Ramazan ve Dua-2 | Af dilemek erdemdir

Kendini hatasız, kusursuz, günahsız gören bir peygamber af diler mi? Günahlarımıza, hatalarımıza, kusurlarımıza af dilememiz hem Yüce Allah’ın emri, hem de, Hz. Peygamberin uygulamasıdır. Bu uygulamada emir de vardır.

[Karar]
BAYRAKTAR BAYRAKLI

Hz. Peygamber kul ve peygamber olması nedeniyle, o da Allah’a yalvarmış, dua etmiş, istekte bulunmuştur. Kendisinden önceki peygamberler gibi o da dua etmiştir. Onun bu duaları eğitim amaçlıdır ve dua ile eğitim metodunu taşımaktadır. Hz. Peygamber dualarını çeşitli şekillerde ve çeşitli konularda yapmıştır. Bunlardan biri af dileme konusudur.

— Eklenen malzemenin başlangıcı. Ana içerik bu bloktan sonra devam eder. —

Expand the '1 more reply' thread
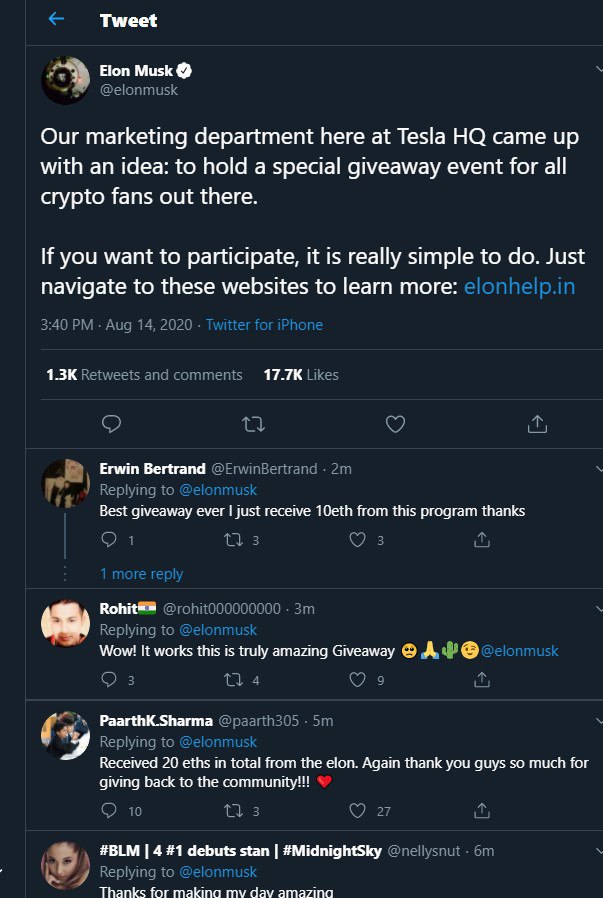The width and height of the screenshot is (603, 898). click(x=141, y=574)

Yüce Allah, Hz. Peygambere af dilemesini emretmiştir. Ayetler şöyledir:

“Allah’tan af dile, çünkü Allah affeden ve merhamet edendir” (Nisâ 4/106).

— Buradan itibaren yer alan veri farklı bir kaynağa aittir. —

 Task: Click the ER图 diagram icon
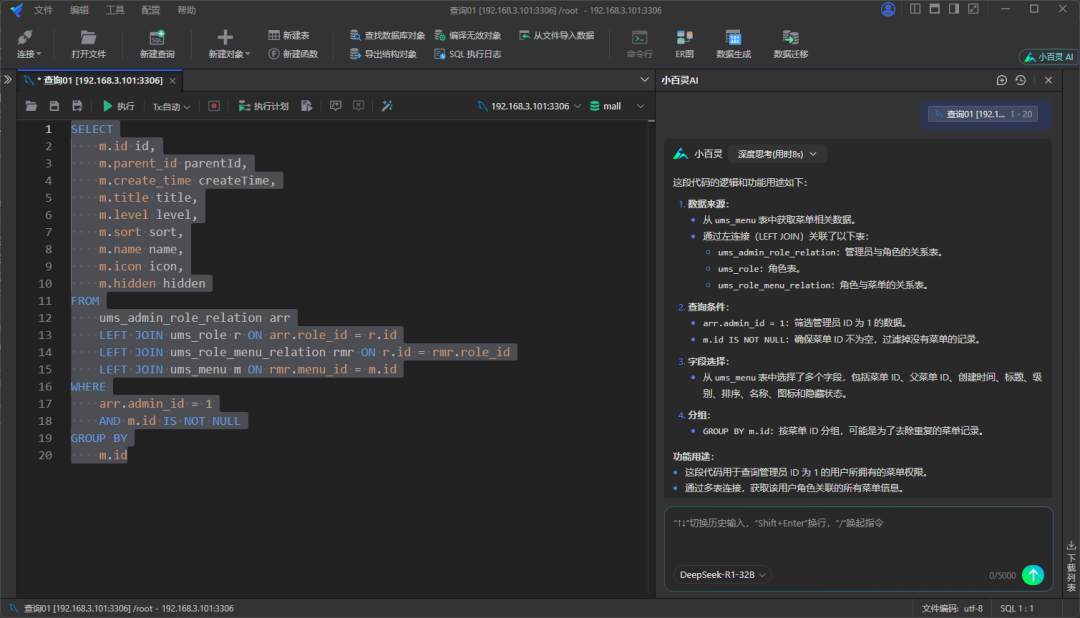coord(685,44)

“Bil ki Allah’tan başka tanrı yoktur. Hem kendinin hem de mümin erkek ve mümin kadınların günahlarının bağışlanmasını dile” (Muhammed 47/19).

“De ki: Bağışla ve merhamet et Rabbim! Sen merhamet edenlerin en iyisisin” (Mü’minûn 23/118).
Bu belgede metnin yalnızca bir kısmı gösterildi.